Quem está em redação percebe que há pouca presença de negros, preconceito e necessidade de ações afirmativas como cursos de formação para focas, política de cotas, engajamento da chefia e da administração, como Isabel Clavelin da Rosa aponta na tese que entrevistou 21 jornalistas sobre raça e gênero no jornalismo. “Atingidos pelo racismo e pelo sexismo de maneira diferenciada – negras, negros e mulheres –, evidenciam as feridas carregadas solitariamente como uma questão pessoal e não política.”Em resumo, a falta de diversidade afeta a sociedade e a democracia – mas também pessoalmente os jornalistas. Como construir redações mais reais, humanas e inclusivas?A gente acredita que saber mais sobre a diversidade racial nas redações pode ajudar. Com informação, há mais condições de criar consciência da necessidade de tornar o jornalismo mais representativo, influenciando veículos e jornalistas a se responsabilizarem, mudando políticas e comportamentos. Por isso, colocamos na rua junto com essa news uma pesquisa sobre raça nas redações, com resultados públicos – assim como os usos que se fará dela. Compartilhe e faça chegar a quem traz diversidade racial nas redações.

NO RADAR

  • Historiorama está fazendo jornalismo local com e para a comunidade no Campo Limpo, Jardim Ângela e Capão Redondo. O processo de definição das pautas e abordagens é feito com os moradores e tocado por jovens formados no Laboratório Popular de Direitos e Comunicação. A primeira edição, com 10 mil exemplares impressos sobre o direito ao transporte, saiu no começo de maio. A próxima, sobre economia, está em discussão aberta.
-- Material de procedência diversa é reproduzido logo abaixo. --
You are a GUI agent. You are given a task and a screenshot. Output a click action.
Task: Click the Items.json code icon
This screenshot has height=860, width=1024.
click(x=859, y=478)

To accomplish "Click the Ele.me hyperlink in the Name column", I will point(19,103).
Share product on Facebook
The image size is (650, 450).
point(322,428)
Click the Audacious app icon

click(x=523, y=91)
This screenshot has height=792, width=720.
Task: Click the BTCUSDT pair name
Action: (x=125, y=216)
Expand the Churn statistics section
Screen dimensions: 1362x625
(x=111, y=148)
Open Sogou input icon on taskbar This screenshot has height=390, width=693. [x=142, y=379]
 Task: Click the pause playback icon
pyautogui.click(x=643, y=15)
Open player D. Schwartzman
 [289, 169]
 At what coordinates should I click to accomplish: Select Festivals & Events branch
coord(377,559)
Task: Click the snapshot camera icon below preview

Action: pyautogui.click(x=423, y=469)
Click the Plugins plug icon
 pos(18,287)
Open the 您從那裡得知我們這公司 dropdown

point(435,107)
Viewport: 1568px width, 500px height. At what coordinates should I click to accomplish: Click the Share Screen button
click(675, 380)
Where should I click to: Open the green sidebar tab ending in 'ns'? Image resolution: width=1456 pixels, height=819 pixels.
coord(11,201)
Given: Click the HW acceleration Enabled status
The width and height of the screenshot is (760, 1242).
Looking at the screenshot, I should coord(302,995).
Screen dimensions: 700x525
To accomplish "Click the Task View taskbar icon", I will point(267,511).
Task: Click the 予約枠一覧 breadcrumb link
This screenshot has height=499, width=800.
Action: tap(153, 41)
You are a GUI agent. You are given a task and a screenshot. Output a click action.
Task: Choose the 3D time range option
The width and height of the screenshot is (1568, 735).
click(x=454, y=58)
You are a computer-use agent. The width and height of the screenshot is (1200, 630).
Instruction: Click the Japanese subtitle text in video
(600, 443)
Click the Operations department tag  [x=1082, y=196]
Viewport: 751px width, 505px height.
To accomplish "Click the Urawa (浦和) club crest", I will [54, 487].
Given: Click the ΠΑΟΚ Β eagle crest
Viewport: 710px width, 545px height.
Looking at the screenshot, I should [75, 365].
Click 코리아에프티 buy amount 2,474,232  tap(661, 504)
  • Ouvir, mais do que fazer reportagens sobre territórios, deve ser o foco da imprensa local, dizem uma repórter e uma editora de audiência de veículos locais – Henning Bulka, do alemão Rheinische Post e Sophie Casals, do francês Nice-Matin, em entrevista ao NiemanLab. “Estar perto de nossos leitores não quer dizer só estar perto deles fisicamente.”
  • A BBC lançou um projeto especial que investiga como as pessoas estão construindo pontes, o “Crossing Divides”. Foi uma semana de cobertura sobre como enfrentar as fraturas políticas, religiosas, de raça, classe e idade e experimentando formatos para isso chegar longe e também em público diversos. Teve jogos que ajudam em conversas com quem pensa diferente, vídeos sobre como aproximar ex-soldados que estiveram em lados opostos, um material grande articulado pelo serviço mundial em um projeto traduzido em cinco línguas.
  • O American Press Institute aponta formas de criar ambientes inclusivos à diversidade nas redações, em uma sistematização usada em cursos que apoiam executivos das redações nessa missão: reconheça seu viés (porque todos têm um), entenda que tanto você quanto os profissionais diversos que contratar estarão vulneráveis (porque a humildade facilita a relação e permite a troca), seja proativo na busca por profissionais diversos (e ajude talentos de fora da sua rede tradicional a se formarem) e se você não pensou em diversidade na redação antes de sua equipe demandar, você já ficou pra trás.
  • Um movimento de ONGs quer estruturar diversidade na gestão antes de querer empurrar o mundo pra representatividade. É um cutucão importante pra se pensar em soluções internas, tidas como pequenas, mas bem palpáveis. Eles se ancoram em dados significativos: não brancos são 40% dos empregados nas ONGs, mas só 10% dos cargos executivos.
  • Já que pouco acontece no Brasil em termos de fortalecimento do jornalismo local, vale dar uma olhada no guia do Niemanlab para saber quem está pensando e estruturando financeiramente as iniciativas americanas.